The letter also attacks France and Britain saying their motivations in dealing with Iran are political, and conceived out of ill will.

The letter precedes a meeting by the IAEA next week.

Iran continues to maintain its nuclear activities are peaceful and for the purpose of generating electricity. The U.S., despite recent intelligence collated by the CIA which says Iran's nuclear ambitions were abandoned some years ago, insists the Islamic Republic is intent on developing a nuclear bomb.

Tehran is said to be angry at the IAEA's latest report, which claims Iran is defiantly continuing to enrich uranium, and refusing to co-operate with information about its nuclear activities.

In the letter, Iran insists it has demonstrated its full commitment to its obligations under a nuclear safeguards agreement entered into with the IAEA.

Iran has taken issue with the United States for what it describes as unspecified intelligence the U.S. has given to the agency, and other evidence which the U.S. says it retrieved from a laptop computer that it claims was smuggled out of Iran.

The U.S. has told the UN watchdog the intelligence proves Iran has been working on nuclear weapons, including missile trajectories and says the evidence proves Iran has been calculating altitudes for exploding warheads.

The material on the laptop is said to include videos of what U.S. intelligence officials believe were secret nuclear laboratories in Iran.

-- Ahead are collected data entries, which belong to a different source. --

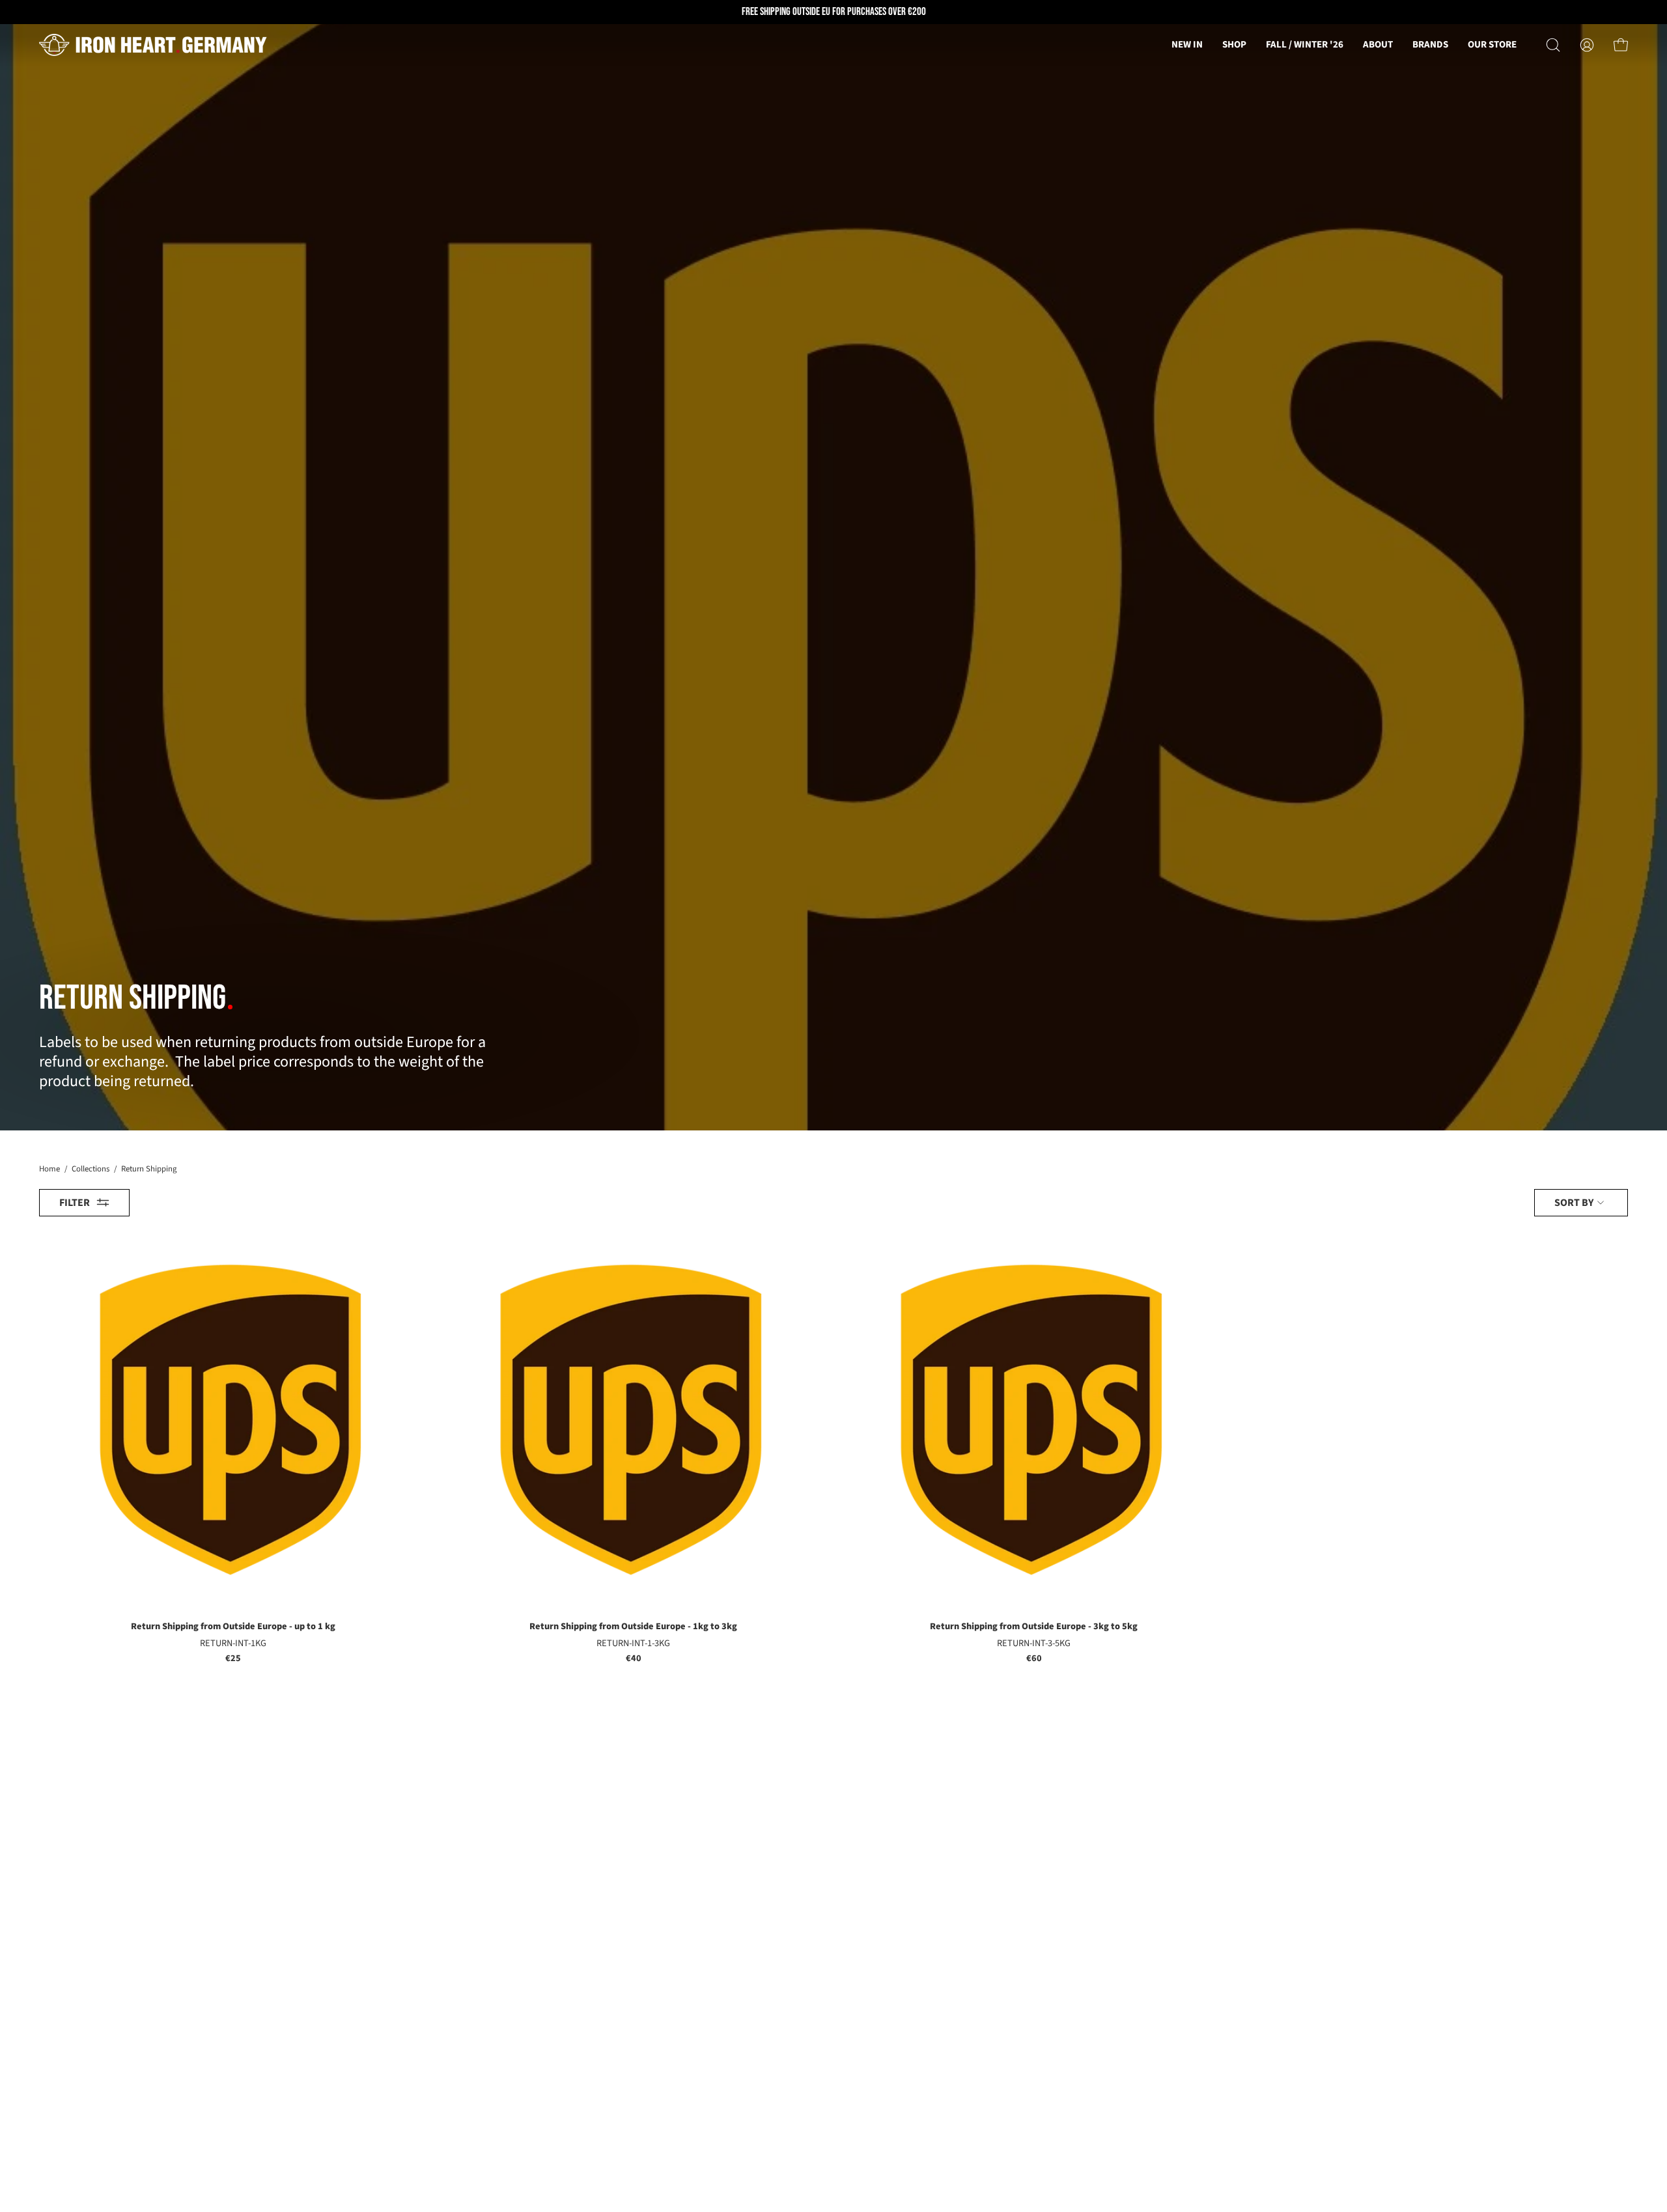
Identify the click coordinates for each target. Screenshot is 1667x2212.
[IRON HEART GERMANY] (153, 45)
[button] (1378, 45)
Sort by (1573, 1202)
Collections (90, 1169)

"By interfering in the work of the IAEA and exerting various political pressures, the government of the United States attempted to spoil the cooperative spirit between the Islamic Republic of Iran and the IAEA," the Iran government's letter to the IAEA said.

"The government of the United States has not handed over original documents to the agency since it does not in fact have any authenticated document and all it has are forged documents," the letter says.

"The agency didn't deliver any original documents to Iran and none of the documents and materials that were shown to Iran have authenticity and all proved to be fabricated, baseless allegations and false attributions to Iran," the letter added.

"Therefore, this subject must be closed," the letter concluded.

In a separate interview Saturday by the author of the letter, Ali Asghar Soltanieh, Iran's envoy to the IAEA, Soltanieh says his country is co-operating with the UN agency, but it's relationship with it is being undermined by the U.S. and its allies.

U.S. officials have not commented on the report.

In March this year U.S. National Intelligence Director Dennis Blair and Defense Intelligence Agency Director Lt. Gen. Michael D. Maples told a United States Senate Committee on Armed Services hearing that Iran has only low-enriched uranium, which there were no indications it was refining. Their comments countered ones made earlier by an Israeli general. Maples said the United States was arriving at different conclusions from the same facts.

According to a document released by the US State Department's Bureau of Intelligence and Research last month, Iran is unlikely to have the technical capability to produce HEU (highly enriched uranium, used for bombs) before 2013, and the U.S. intelligence community has no evidence that Iran has yet made the decision to produce highly enriched uranium.

The allegations in Iran's letter to the IAEA are serious as the United States been previously accused of fabricating intelligence, and using forged documents, to justify an invasion of Iraq. Former Secretary of State Colin Powell provided the IAEA agency with dubious evidence, and staged a presentation before the United Nations during which he provided video clips, audios, and photographs demonstrating Iraq was manufacturing nuclear, chemical and biological weapons.

Almost all the intelligences used by the U.S. government to wage war on Iraq, including that turned over to the IAEA, and that used in the Powell presentation, was later found to be fabricated, false, and/or baseless. When Iraq was invaded in March 2003 no nuclear, chemical, or biological weapons were found.